TASK GOAL:
Copying rule for the data below: pictures stay out, and only the lines from the one with "Click the Edit Appearance color ball icon" down to the one with "The height and width of the screenshot is (584, 600).", inclusive, are repeated exactly.

RECORDS TO USE:
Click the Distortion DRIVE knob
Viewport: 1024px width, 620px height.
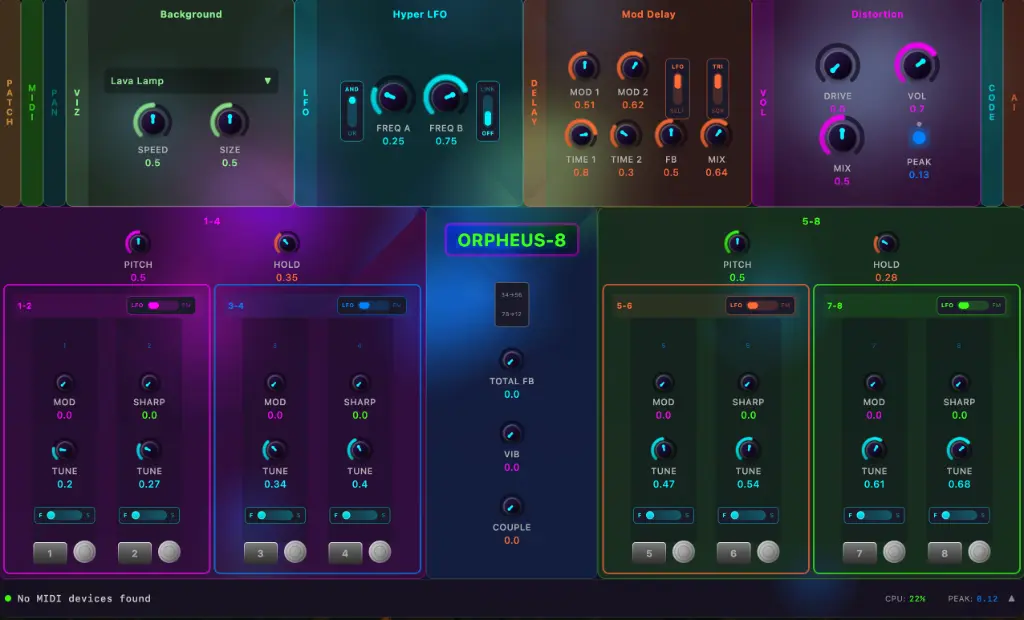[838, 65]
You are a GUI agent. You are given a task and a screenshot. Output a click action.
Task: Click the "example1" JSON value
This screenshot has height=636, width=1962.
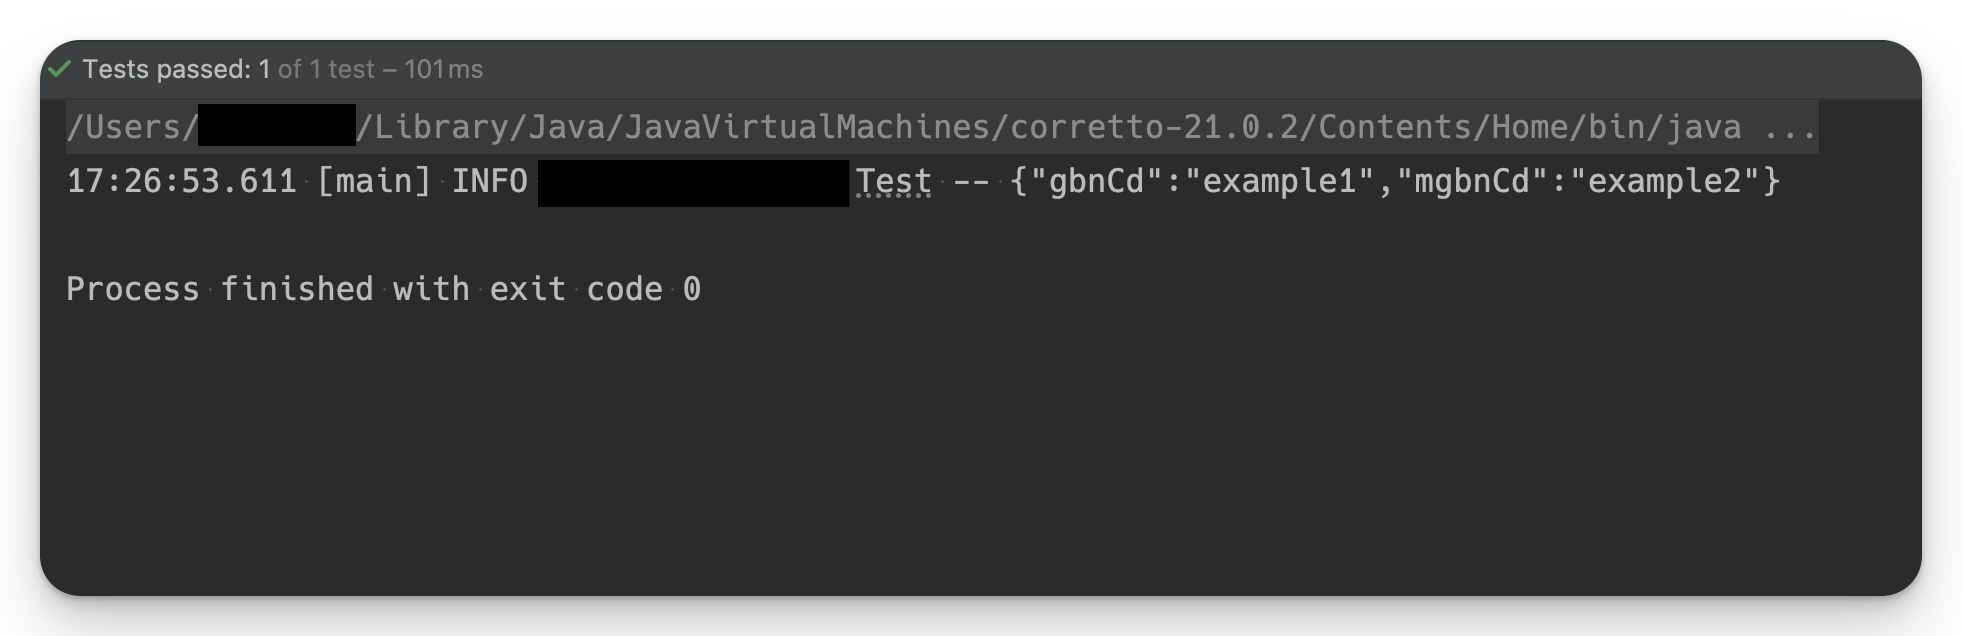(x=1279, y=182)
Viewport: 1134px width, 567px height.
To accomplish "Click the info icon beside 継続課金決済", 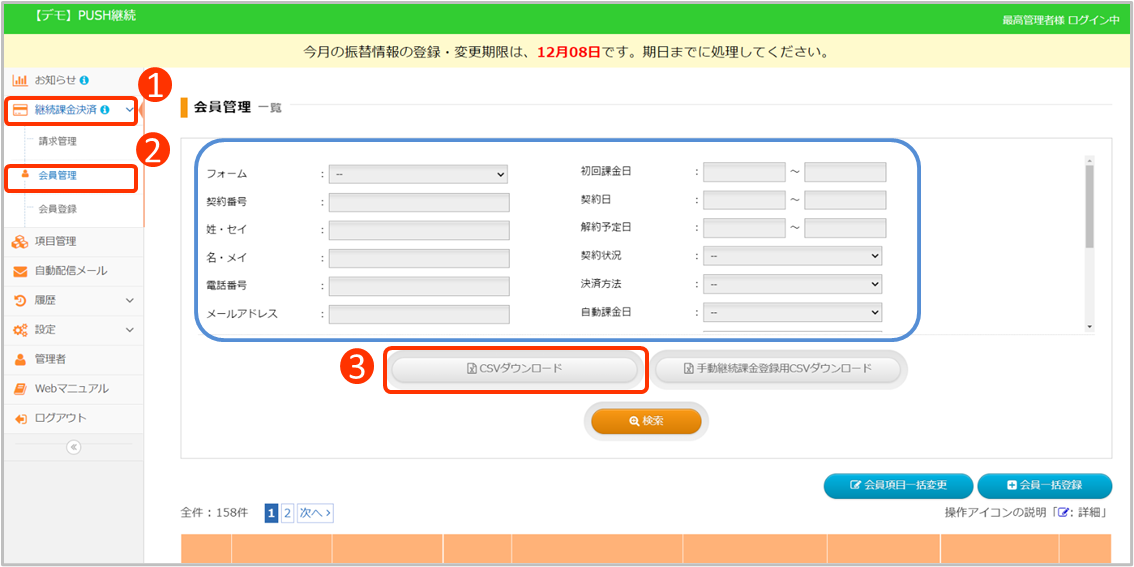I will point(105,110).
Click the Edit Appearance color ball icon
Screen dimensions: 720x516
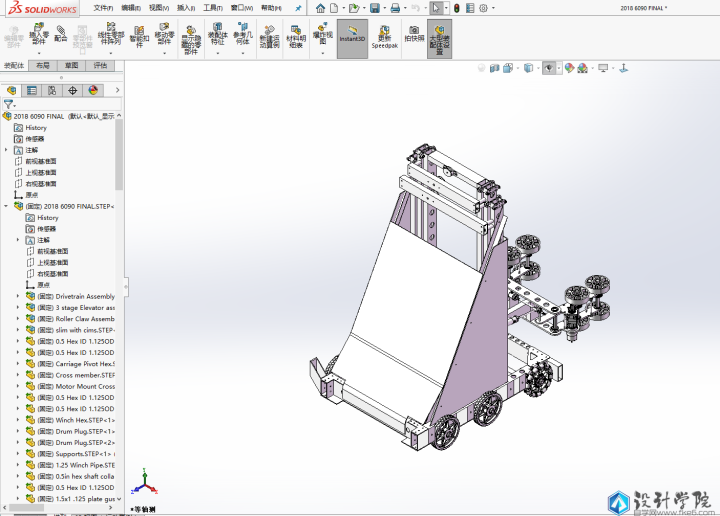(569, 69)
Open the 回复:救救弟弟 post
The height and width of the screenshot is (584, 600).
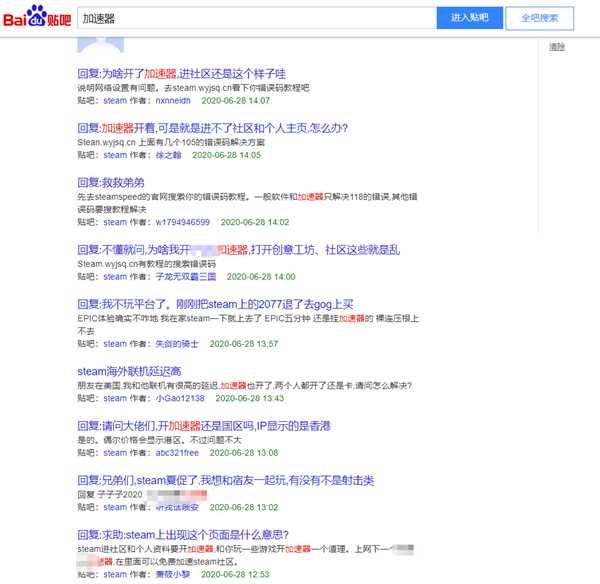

* * *

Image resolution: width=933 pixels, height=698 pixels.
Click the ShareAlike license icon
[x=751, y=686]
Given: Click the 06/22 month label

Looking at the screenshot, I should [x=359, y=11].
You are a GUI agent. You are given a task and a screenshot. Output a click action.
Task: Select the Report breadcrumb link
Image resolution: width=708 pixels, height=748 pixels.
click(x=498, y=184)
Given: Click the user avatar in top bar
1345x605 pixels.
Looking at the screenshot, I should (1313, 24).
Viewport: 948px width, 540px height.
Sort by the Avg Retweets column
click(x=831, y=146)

...

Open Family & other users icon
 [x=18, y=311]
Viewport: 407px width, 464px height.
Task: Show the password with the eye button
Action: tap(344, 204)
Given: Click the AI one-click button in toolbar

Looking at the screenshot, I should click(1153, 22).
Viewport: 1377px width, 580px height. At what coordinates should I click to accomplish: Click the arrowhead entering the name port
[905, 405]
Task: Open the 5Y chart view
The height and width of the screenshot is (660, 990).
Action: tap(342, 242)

SOLUTION FOR THIS EXERCISE:
Click the Edit Appearance color ball icon
Screen dimensions: 720x516
(569, 69)
Open the 回复:救救弟弟 post
The height and width of the screenshot is (584, 600).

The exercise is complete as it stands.